しかし、新型コロナウイルスの感染拡大の影響もあり、残念ながら、本格的な資料調査に着手する前に今回のプロジェクトは終了を迎えるかもしれない。そして、現時点では資料を公開する体制が整えられていないことも大きな課題である。問題は山積しているが、数年前には立ち入りも制限されていた状況と比べると、この場所は驚くほどの変貌を遂げた。今回のプロジェクトを足掛かりにしながら、一橋大学の歴史に新たな一頁を加える可能性はあると考えている。後から振り返って、本稿もまた中間報告であったと言えるように、関係者のさらなるご協力とご支援をお願いする次第である。

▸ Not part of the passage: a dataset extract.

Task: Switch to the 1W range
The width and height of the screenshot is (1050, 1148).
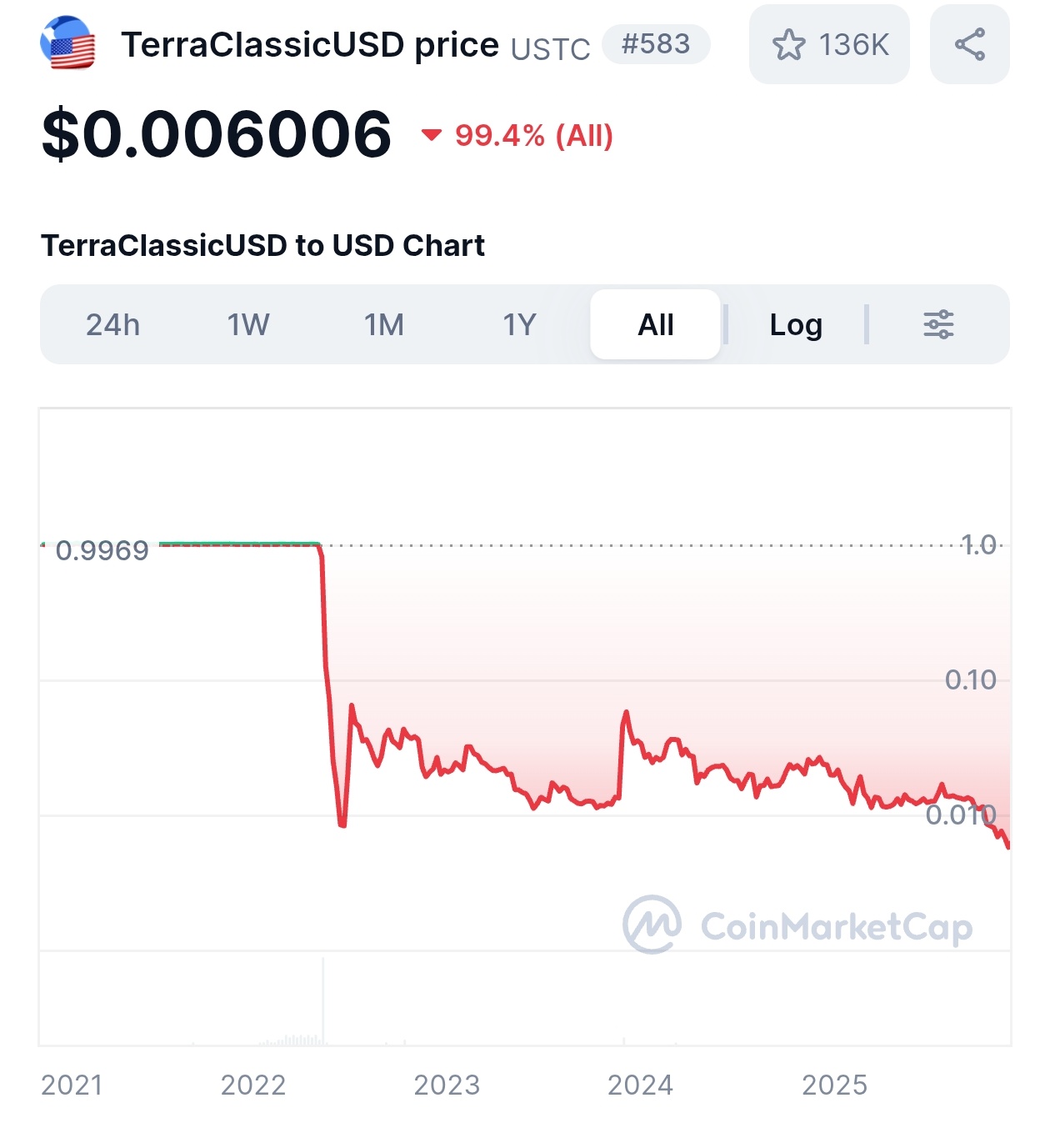Action: (x=248, y=324)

未来に遺される商品には社会の発展に寄与した"ストーリー"がある

言語社会研究科長|尾方一郎

美術・工芸品以外のモノを収集し保存するという文化はヨーロッパでは深く根付いていて、たとえば私が文学や文化史などの研究対象としているドイツでも、世界的な観光名所となっている巨大な博物館が各地に存在します。ミュンヘンにある『ドイツ博物館』の敷地面積は、東京ドームとほぼ同じです。ライト兄弟が発明した有人動力飛行機をはじめ、館内には約1万7千点もの品々が展示されています。また、ニュルンベルクにある『ドイツ鉄道(DB)博物館』の歴史は古く、1899年設立の『バイエルン王立鉄道博物館』が前身です。鉄道発祥の地であるイギリスで19世紀前半に使用されていた石炭車から近代的な機関車まで数多くが保存されています。ドイツという国にとってモノを文化遺産として遺すことは、自国の高い技術力を世界に誇るばかりでなく、モノの面から見た世界の発展の歴史を未来に継承することであるといえるでしょう。
もちろんほとんどのモノは古くなれば廃棄されますが、時が経つとともに価値が上がるモノもあります。たとえば、私が長年愛読している"時刻表"です。大量に発行されてほとんどが捨てられるモノですが、東海道新幹線の開業時のものなどは今では大きく価値が上がっています。他にも主要幹線の電化・複線化など、歴史的に大きなダイヤ改正が行われた月の時刻表は復刻版が発行されるほど、ファンにとっては羨望の的なのです。こうした現象は、実に多くの商品に当てはまります。画期的な進化を遂げた最初の商品や、人々の記憶に強く残る商品などは、遺っていれば当時の価値とは比べものになりません。
しかし、大量に流通する商業品となると、美術・工芸品などとはまた別の意味で、遺すべき価値があるのか否かの判断が困難を極めます。商品陳列室と商品標本室の資料整理の際にも、残すためには"目利き"が必要です。通常、商品の価値は、時間の経過によって次第に下がっていきます。そして、価値が最下点に達してほとんど現存品がなくなったとき、再び上昇に転じる商品と、そのまま廃棄される商品に分かれます(M. Thompson)。この煉獄(れんごく)(カトリックの教義で、天国と地獄の間で天国に入るための浄めを受ける場所)から、目利きによって商品を救い出す役目を担っているのが一連の改修プロジェクトであり、その意味でも商品陳列室と商品標本室の環境整備と資料整理は評価に値します。救い出す基準としては、それらの商品が"社会の発展に寄与した"という視点が重要です。背景には、前述したドイツや商品価値の事例にも表れているように、時代を物語る"ストーリー"があると思います。
商品学の痕跡が残る、商品陳列室と商品標本室の改修作業を一橋大学内で行えていることに大きな意味があると思います。中心的な役割を果たしてきたのが、言語社会研究科で学芸員養成を行う小泉順也教授と関係者の方々です。今後は、同室が一橋大学ならではの個性的なミュージアムに発展してくれることを願っています。